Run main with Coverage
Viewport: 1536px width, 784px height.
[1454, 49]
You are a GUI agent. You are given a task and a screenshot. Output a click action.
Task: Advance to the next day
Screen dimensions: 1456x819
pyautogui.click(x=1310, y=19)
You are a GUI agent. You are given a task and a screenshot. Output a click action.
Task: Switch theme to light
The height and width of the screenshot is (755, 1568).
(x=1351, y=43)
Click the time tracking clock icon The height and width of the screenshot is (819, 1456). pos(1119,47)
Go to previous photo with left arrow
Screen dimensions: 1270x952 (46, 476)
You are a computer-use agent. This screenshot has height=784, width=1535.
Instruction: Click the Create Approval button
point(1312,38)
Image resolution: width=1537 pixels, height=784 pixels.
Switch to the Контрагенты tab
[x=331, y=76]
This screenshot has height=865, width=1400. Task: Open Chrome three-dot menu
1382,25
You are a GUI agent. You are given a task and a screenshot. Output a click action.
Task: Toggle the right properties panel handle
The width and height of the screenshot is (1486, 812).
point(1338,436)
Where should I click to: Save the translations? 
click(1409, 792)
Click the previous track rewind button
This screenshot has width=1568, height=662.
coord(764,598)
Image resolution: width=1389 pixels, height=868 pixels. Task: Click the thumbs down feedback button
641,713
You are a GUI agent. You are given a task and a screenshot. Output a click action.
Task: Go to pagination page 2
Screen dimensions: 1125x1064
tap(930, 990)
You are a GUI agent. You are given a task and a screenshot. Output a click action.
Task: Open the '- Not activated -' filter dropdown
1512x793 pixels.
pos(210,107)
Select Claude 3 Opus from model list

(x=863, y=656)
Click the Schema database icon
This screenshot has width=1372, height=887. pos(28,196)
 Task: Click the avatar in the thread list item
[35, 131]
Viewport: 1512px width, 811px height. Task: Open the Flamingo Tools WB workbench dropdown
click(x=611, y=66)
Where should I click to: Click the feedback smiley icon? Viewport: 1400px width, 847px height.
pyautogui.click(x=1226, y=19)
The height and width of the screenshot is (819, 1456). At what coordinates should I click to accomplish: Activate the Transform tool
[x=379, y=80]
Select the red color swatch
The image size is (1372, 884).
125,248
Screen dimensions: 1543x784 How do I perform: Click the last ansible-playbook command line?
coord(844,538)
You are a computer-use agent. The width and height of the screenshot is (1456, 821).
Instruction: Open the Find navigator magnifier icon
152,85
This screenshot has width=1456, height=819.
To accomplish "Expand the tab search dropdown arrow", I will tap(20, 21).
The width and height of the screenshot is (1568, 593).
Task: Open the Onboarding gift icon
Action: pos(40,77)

* EXERCISE:
Exactly the lines from the one containing "The image size is (1372, 884)." through the end of the listing above, inclusive, are to be written out, and no others.

* RESULT OF THE TASK:
The image size is (1372, 884).
125,248
Screen dimensions: 1543x784 How do I perform: Click the last ansible-playbook command line?
coord(844,538)
You are a computer-use agent. The width and height of the screenshot is (1456, 821).
Instruction: Open the Find navigator magnifier icon
152,85
This screenshot has width=1456, height=819.
To accomplish "Expand the tab search dropdown arrow", I will tap(20, 21).
The width and height of the screenshot is (1568, 593).
Task: Open the Onboarding gift icon
Action: pos(40,77)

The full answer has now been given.